As if to highlight Netanyahu's concerns that tougher U.N. sanctions against Iran are unlikely due to Russian and Chinese resistance, the group failed to agree on any plan for further steps against Tehran, envoys said.
Obama set no ultimatum or clear "red line" of his own, despite public urging from Netanyahu over the past several weeks that has aggravated strains between the two leaders.
"Chart a path forward"
Seeking re-election, Obama has faced criticism from Republican challenger Mitt Romney that the president is being too tough with Israel and not tough enough with Iran.
"I very much appreciate the president's position, as does everyone in my country. We share the goal of stopping Iran's nuclear weapons program," Netanyahu said.
"Israel is in discussions with the United States over this issue, and I am confident we can chart a path forward together," he said.
He spoke a day after Iranian President Mahmoud Ahmadinejad addressed the General Assembly. Ahmadinejad said on Monday he did not take seriously the threat that Israel could launch a military strike on Iran's nuclear facilities. He also said Israel has no roots in the Middle East and would be "eliminated."
Netanyahu was due to meet with U.S. Secretary of State Hillary Clinton later in the day. White House spokesman Jay Carney said he expected Obama to have a follow-up phone call with Netanyahu, probably on Friday.

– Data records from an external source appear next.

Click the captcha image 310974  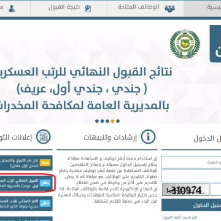(186, 190)
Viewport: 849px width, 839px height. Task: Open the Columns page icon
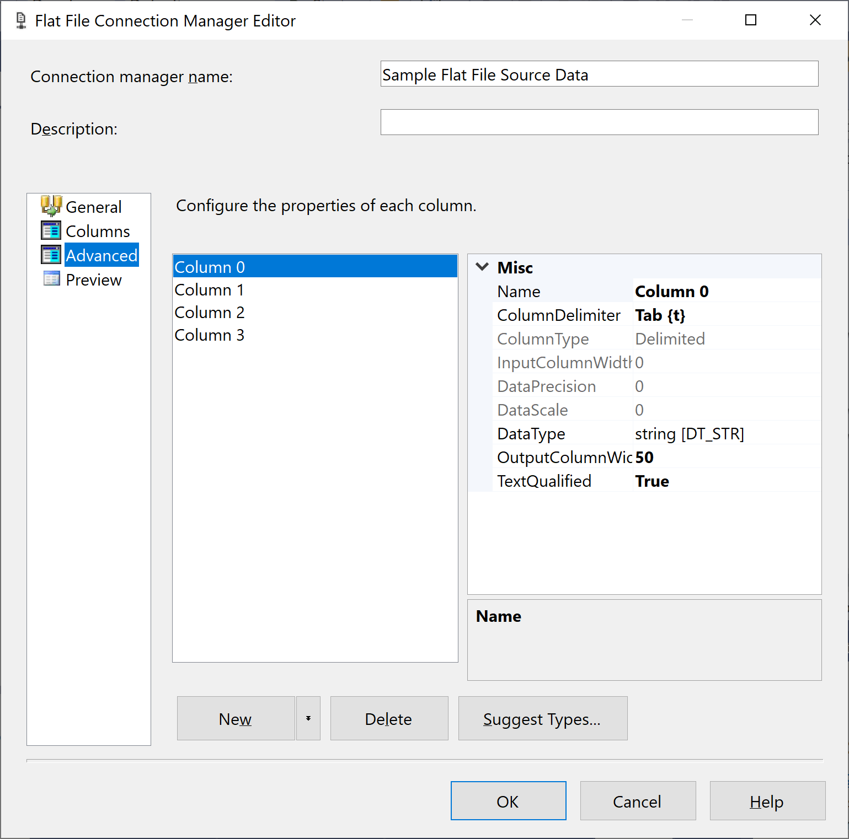51,230

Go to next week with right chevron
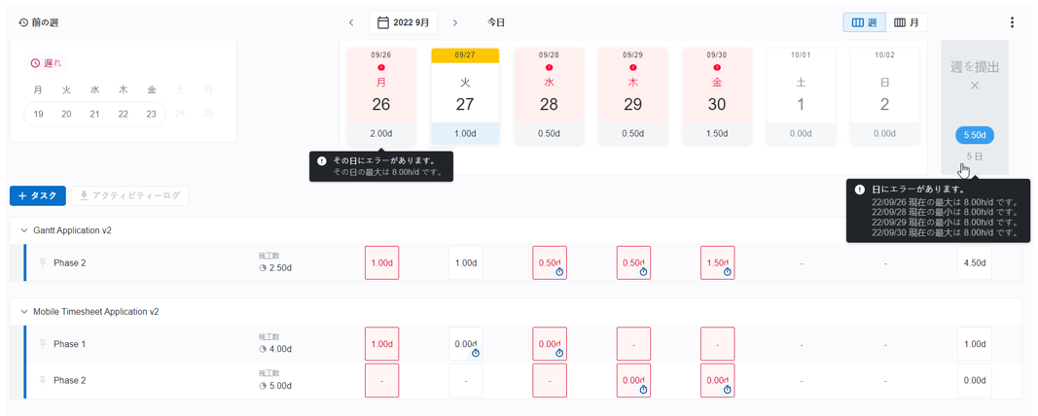click(x=455, y=22)
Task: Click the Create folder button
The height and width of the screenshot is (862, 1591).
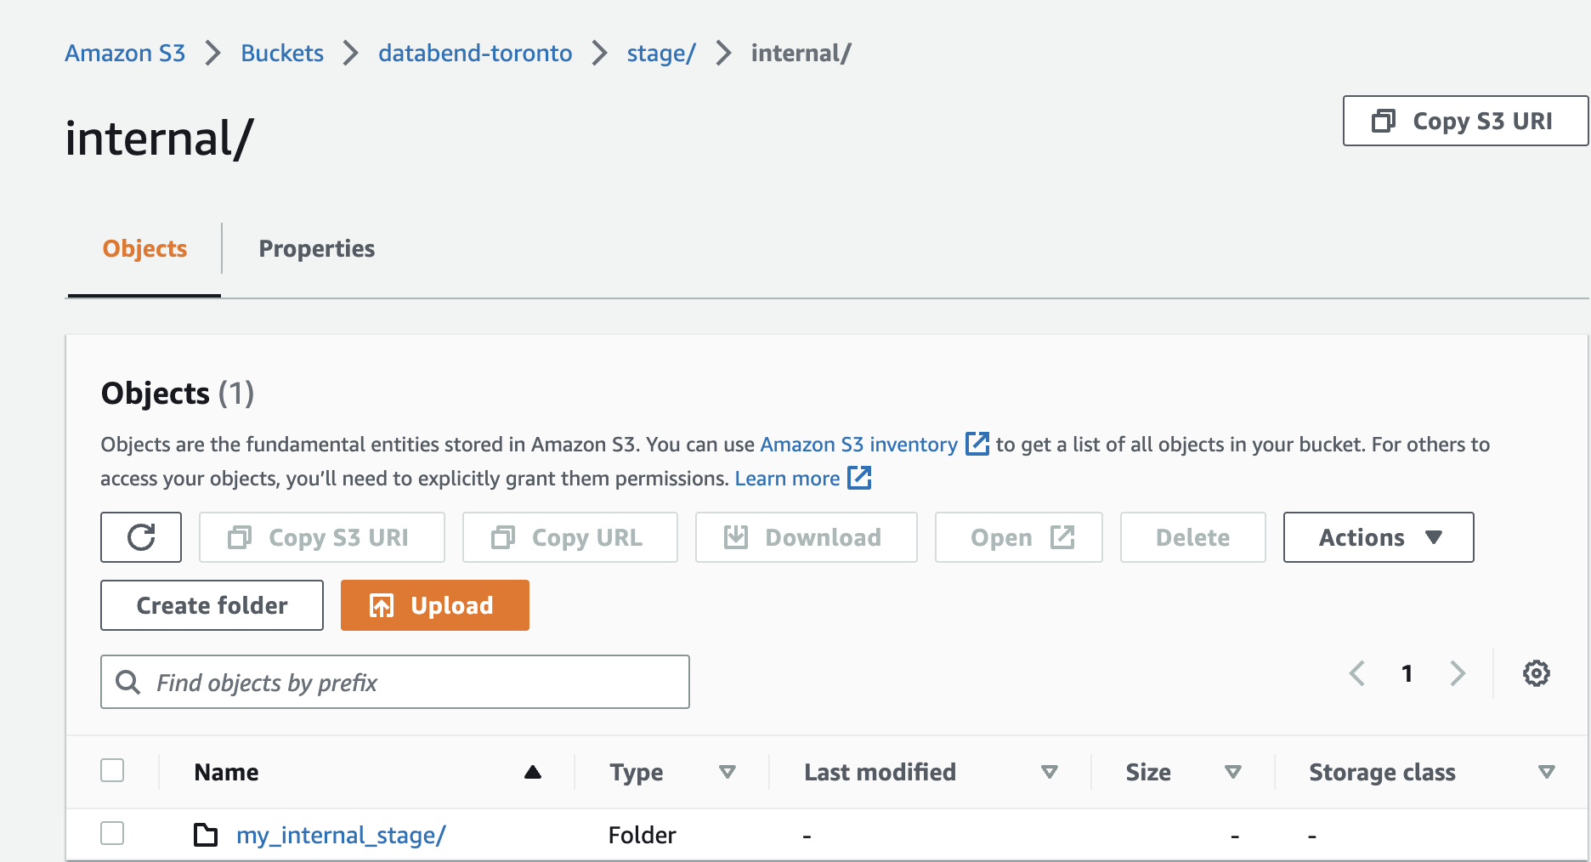Action: click(x=212, y=605)
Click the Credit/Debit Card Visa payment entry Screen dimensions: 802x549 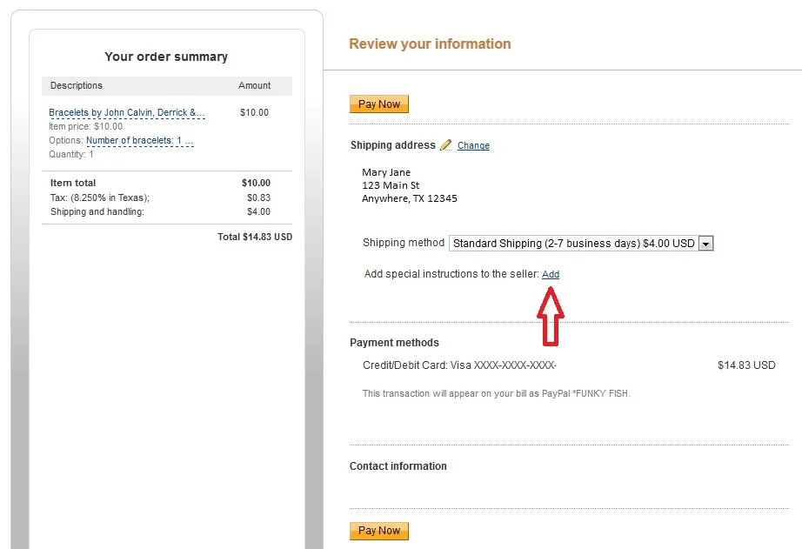click(x=459, y=365)
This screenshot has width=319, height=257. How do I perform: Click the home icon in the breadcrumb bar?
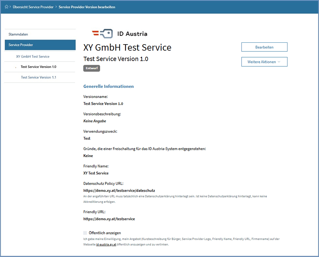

Obama has drawn criticism from Republicans for opting not to meet Netanyahu or other foreign leaders on the sidelines of the General Assembly and focus instead on his re-election campaign.
Netanyahu has faced opposition within his cabinet and from former Israeli security chiefs to any go-it-alone attack on Iran. Opinion polls show that Israelis are wary of any such strike by their military, whose capability of destroying underground Iranian facilities is limited.
Israel, believed to have the Middle East's only atomic arsenal, sees a nuclear-armed Iran as a threat to its existence and has expressed frustration over the failure of diplomacy and sanctions to rein in Tehran's nuclear activity. Iran says it is enriching uranium only for peaceful energy and medical purposes, not for nuclear bombs.
"By sometime next year, Iran could potentially amass enough 20 percent enriched material that could - if Iran decides to expel inspectors and convert the material to weapons grade - provide enough nuclear material for one bomb," Kimball said.
"But enough material for one bomb doesn't constitute an effective, deliverable nuclear arsenal."